- Tekst om te lezen
··········

Woonlastenconsequenties

Een nieuwe woning kan een aanzienlijke stijging van de hoogte van de huurprijs met zich meebrengen. De huidige huurprijs wordt vergeleken met de huurprijs van de beschikbare woning rekening houdend met het recht op huur-toeslag en eventueel toename of afname van het wooncomfort. Het College beoordeelt of een eventuele woonlastenstijging de draagkracht van de aanvrager te boven gaat en er dientengevolge sprake is van zwaarwegende redenen om niet het primaat van verhuizen op te leggen. Bij toewijzing van een woning wordt door de woningbouwcoöperaties rekening gehouden met de verhouding tussen het inkomen en de toe te wijzen woning qua huurprijs op grond van de Wet op de huurtoeslag.

··········

- Aangeleverd materiaal
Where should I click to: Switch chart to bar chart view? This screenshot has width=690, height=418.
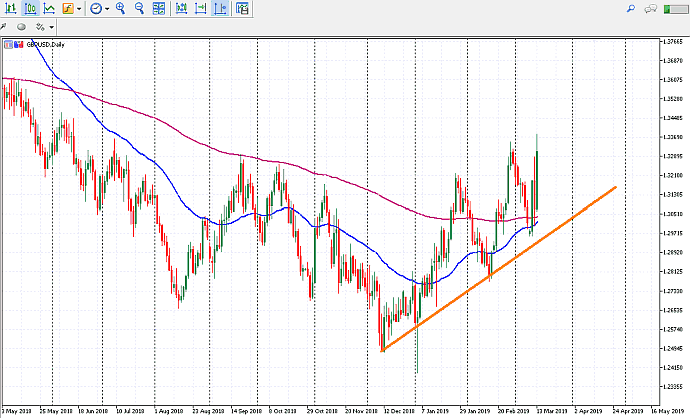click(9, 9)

··········

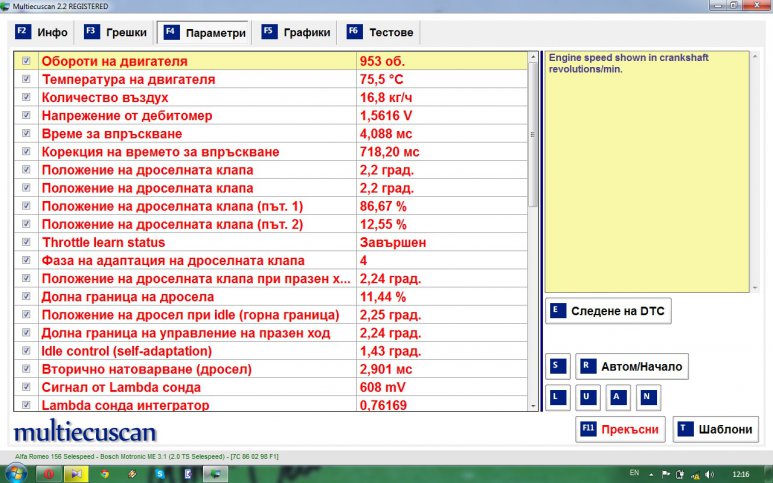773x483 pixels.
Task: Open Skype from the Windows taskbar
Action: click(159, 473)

··········

- Wat te doen
Werk in de tekst over woonlastenconsequenties het deel tussen "Een nieuwe woning" en "op de huurtoeslag.", beide inbegrepen, bij. Schrijf dat deel opnieuw uit en vervang daarin "woningbouwcoöperaties" door "woningcorporaties".

- Oplossing
Een nieuwe woning kan een aanzienlijke stijging van de hoogte van de huurprijs met zich meebrengen. De huidige huurprijs wordt vergeleken met de huurprijs van de beschikbare woning rekening houdend met het recht op huur-toeslag en eventueel toename of afname van het wooncomfort. Het College beoordeelt of een eventuele woonlastenstijging de draagkracht van de aanvrager te boven gaat en er dientengevolge sprake is van zwaarwegende redenen om niet het primaat van verhuizen op te leggen. Bij toewijzing van een woning wordt door de woningcorporaties rekening gehouden met de verhouding tussen het inkomen en de toe te wijzen woning qua huurprijs op grond van de Wet op de huurtoeslag.